Ella por su parte intentó amarlo incansablemente aun cuando
la pasión empezó a disminuirle y su cuerpo apesadumbrado se volvió a sofocar
por la intensa costumbre que experimentan las mujeres que son dueñas de un solo
hombre y que vuelven a tener el control de sí mismas. De modo que un día de
aquellos, agobiada por sus propios fantasmas, no pudo soportar ese inmenso
compromiso de seguir perteneciéndole a alguien cuya distancia se había
consolidado en una brecha irrefutable y a quien su mismo cuerpo ardiente dejaba
de pretender en sigilo. Esa mañana despertó más temprano de lo habitual, ordenó
en silencio algunas cosas en una maleta y desapareció de la habitación ante el
rostro impávido de su esposo quien la siguió con la mirada sin decir una
palabra. Durante semanas enteras el inclemente olor a vainilla de su cuerpo sofocó
la casa e impregnó salvajemente a cada utensilio que hubiese tenido contacto
con ella. Después de treinta días conciliando el sueño en tramos cortos y con
el apetito descompensado e impreciso, finalmente se acostumbró a la idea de que
ella nunca volvería a la casa. Impulsado por el desamor latente en su cabeza,
una noche recogió todas sus cosas y se marchó con el rumbo confuso. Con
exactitud dos meses transcurrieron desde entonces cuando el destino logró
convencerlos nuevamente de coincidir en el mismo lugar y a la misma hora.
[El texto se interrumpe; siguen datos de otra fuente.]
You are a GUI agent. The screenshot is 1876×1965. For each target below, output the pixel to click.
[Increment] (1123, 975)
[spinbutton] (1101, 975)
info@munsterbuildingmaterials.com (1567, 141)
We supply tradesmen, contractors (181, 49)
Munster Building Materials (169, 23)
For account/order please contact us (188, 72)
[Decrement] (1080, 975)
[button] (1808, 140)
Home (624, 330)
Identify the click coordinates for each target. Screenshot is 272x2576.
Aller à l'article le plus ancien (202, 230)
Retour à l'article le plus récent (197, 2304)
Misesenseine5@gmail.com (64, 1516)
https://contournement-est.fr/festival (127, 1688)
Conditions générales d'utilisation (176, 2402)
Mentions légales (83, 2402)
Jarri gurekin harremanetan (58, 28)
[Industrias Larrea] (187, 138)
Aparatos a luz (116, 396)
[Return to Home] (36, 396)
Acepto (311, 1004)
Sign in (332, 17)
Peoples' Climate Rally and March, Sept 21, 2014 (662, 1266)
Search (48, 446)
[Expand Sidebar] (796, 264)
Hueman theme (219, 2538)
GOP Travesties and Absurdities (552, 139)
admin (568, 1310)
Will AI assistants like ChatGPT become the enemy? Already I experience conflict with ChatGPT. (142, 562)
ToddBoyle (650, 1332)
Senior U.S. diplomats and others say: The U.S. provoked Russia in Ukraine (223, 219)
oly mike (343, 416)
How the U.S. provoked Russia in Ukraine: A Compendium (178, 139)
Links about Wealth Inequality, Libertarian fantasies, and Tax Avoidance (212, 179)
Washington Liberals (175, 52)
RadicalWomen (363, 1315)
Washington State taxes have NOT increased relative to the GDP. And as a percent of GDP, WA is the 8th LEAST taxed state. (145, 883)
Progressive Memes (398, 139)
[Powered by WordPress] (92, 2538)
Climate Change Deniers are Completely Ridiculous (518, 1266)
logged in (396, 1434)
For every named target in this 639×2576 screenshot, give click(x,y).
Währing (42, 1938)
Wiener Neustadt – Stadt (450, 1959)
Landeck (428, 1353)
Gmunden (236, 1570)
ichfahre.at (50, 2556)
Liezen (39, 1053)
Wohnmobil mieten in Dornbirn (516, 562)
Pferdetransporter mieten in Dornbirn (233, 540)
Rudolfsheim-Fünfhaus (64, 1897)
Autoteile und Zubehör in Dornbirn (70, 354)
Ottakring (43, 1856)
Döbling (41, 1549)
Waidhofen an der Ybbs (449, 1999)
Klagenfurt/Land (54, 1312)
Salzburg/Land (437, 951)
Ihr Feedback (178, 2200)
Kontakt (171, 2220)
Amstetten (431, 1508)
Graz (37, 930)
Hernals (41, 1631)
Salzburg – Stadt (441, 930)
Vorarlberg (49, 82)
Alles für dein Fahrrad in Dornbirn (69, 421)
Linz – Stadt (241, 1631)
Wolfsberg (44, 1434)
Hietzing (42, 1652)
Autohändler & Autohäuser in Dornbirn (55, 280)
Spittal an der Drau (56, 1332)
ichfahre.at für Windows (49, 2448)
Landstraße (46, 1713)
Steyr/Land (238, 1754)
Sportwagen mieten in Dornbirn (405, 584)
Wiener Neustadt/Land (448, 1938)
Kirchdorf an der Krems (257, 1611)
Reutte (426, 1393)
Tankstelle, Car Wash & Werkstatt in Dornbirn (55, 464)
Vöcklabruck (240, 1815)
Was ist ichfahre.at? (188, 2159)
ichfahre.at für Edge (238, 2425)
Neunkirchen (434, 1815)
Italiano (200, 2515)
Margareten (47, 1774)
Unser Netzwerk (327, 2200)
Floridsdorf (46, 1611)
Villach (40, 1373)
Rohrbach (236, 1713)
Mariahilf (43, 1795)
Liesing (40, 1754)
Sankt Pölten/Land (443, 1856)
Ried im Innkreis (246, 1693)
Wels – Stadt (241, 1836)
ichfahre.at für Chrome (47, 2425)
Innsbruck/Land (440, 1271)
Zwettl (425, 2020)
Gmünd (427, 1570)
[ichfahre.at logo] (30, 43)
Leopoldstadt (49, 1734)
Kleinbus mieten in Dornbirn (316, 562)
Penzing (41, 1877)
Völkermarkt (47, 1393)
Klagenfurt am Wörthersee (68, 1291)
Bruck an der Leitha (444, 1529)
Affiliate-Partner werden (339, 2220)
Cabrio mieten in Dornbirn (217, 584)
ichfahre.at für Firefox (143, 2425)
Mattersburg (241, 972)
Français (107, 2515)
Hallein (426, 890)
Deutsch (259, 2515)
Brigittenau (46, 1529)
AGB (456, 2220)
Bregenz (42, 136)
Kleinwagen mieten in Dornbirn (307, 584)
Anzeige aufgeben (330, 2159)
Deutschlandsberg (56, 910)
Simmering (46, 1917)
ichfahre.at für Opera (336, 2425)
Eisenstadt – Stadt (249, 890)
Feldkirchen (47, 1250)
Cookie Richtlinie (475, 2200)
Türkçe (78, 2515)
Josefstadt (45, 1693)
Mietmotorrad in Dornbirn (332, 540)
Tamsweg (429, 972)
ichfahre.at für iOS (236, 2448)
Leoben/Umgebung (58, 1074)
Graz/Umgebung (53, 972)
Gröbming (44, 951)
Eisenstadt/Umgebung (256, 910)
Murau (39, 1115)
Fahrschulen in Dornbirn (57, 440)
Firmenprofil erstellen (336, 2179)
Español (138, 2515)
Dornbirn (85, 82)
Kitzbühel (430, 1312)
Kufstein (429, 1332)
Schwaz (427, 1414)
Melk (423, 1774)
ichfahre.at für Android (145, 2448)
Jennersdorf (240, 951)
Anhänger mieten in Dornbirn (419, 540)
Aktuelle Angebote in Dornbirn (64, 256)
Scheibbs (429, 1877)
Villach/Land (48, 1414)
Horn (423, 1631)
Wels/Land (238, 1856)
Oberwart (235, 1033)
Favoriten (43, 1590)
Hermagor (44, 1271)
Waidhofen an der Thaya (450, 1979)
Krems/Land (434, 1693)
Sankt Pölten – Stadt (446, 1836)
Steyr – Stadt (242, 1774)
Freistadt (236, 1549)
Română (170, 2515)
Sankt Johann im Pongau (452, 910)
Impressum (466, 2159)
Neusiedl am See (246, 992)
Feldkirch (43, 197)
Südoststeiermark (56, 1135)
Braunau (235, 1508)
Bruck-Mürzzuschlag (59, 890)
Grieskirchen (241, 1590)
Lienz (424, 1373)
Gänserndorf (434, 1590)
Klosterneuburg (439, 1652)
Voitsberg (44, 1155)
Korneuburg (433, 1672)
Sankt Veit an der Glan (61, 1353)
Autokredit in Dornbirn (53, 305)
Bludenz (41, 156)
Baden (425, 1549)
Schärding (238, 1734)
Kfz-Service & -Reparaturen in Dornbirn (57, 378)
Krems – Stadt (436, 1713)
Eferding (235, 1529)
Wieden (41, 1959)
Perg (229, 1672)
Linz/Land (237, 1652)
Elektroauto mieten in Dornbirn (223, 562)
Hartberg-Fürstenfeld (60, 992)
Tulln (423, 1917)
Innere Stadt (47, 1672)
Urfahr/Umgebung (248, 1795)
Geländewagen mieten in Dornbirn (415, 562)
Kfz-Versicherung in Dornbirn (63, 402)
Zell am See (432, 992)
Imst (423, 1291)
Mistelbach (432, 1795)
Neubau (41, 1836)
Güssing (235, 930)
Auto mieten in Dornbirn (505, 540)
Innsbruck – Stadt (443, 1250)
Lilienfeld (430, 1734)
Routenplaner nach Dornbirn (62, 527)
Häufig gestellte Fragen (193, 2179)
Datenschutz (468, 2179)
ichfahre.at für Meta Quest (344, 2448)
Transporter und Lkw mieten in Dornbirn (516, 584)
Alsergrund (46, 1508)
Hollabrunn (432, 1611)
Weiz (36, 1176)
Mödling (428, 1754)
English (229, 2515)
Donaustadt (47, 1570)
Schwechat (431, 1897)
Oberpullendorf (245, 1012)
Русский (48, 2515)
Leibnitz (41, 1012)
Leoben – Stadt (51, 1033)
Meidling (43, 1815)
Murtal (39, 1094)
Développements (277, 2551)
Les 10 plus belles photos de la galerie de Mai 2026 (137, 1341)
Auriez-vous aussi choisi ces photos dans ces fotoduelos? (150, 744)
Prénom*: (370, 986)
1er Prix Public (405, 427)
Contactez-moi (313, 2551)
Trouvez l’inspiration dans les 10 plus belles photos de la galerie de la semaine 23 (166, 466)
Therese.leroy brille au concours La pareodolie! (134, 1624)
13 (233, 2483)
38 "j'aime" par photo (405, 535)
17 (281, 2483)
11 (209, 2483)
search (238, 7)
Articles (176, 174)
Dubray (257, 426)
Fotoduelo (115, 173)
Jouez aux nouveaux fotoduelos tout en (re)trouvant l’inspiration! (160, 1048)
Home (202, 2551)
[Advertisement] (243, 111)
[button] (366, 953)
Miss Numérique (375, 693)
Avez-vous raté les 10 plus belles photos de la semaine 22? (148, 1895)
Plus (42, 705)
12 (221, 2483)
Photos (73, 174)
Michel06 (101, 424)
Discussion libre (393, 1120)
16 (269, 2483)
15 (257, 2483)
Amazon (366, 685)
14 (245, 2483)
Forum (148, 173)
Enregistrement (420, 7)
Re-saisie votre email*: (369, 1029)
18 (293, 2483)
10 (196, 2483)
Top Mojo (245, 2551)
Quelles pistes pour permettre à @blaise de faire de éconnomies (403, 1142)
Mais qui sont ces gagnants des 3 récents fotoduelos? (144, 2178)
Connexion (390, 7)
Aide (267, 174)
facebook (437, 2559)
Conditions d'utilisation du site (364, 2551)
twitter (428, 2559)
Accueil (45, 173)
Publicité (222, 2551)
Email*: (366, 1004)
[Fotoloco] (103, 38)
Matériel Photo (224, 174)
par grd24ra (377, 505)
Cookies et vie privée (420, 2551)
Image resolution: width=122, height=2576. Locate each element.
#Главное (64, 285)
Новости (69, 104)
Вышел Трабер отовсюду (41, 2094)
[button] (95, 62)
Fue
en la placita del parque almirante Padilla en un noviembre desventurado, en
medio de la algarabía de una multitud enardecida que se asombraba con las
peripecias y malabares de la comitiva de romanos fantásticos que habían llegado
a Riohacha por error en los cálculos de la máquina de traslación que
frecuentaban usar para resolver su próximo destino. Mientras caminaba de la
mano con otro hombre, pudo identificar en la distancia a quien había sido su marido por poco tiempo y lo auscultó con nostalgia
por varios segundos. Él logró reconocerla inmediatamente entre la muchedumbre
de personas que caminaban hacia todos lados y los niños que corrían detrás de las cometas que funcionaban a control remoto. En ese instante, recordó sus
caderas esplendidas atrapadas en ese traje blanco de cremallera eterna en la
parte posterior que le apretaba los muslos y ese cabello rebelde que se
escurría de las manos en cada intento de atraparlo y someterlo a la voluntad
humana. Tropezaron sin proponérselo siquiera y por un breve instante estuvieron
otra vez frente a frente, ubicados en las mismas coordenadas del destino. Ambos
sonrieron con la complicidad de dos amantes silenciosos y finalmente terminaron
extraviándose entre la multitud de personas que observaban con asombro el acto
de magia de los duendes que votaban fuego por la boca y el unicornio ciego que
cantaba en la lengua de los ángeles.